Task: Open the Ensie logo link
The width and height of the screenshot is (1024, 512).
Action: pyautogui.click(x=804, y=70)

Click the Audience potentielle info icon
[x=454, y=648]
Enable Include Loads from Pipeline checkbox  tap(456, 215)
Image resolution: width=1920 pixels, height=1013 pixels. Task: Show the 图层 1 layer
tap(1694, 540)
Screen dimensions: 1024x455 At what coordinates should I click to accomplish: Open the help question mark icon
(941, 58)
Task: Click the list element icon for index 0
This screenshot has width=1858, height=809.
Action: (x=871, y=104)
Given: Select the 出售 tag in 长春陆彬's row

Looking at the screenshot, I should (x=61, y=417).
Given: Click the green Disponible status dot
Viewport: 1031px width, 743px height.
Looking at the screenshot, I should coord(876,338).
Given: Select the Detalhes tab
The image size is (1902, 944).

[Work instructions] Copy out the entries. Change nothing.

[Written solution]
Task: Open the Ensie logo link
The width and height of the screenshot is (1024, 512).
Action: pyautogui.click(x=804, y=70)

Click the Audience potentielle info icon
[x=454, y=648]
Enable Include Loads from Pipeline checkbox  tap(456, 215)
Image resolution: width=1920 pixels, height=1013 pixels. Task: Show the 图层 1 layer
tap(1694, 540)
Screen dimensions: 1024x455 At what coordinates should I click to accomplish: Open the help question mark icon
(941, 58)
Task: Click the list element icon for index 0
This screenshot has width=1858, height=809.
Action: (x=871, y=104)
Given: Select the 出售 tag in 长春陆彬's row

Looking at the screenshot, I should (x=61, y=417).
Given: Click the green Disponible status dot
Viewport: 1031px width, 743px height.
Looking at the screenshot, I should coord(876,338).
Given: Select the Detalhes tab
The image size is (1902, 944).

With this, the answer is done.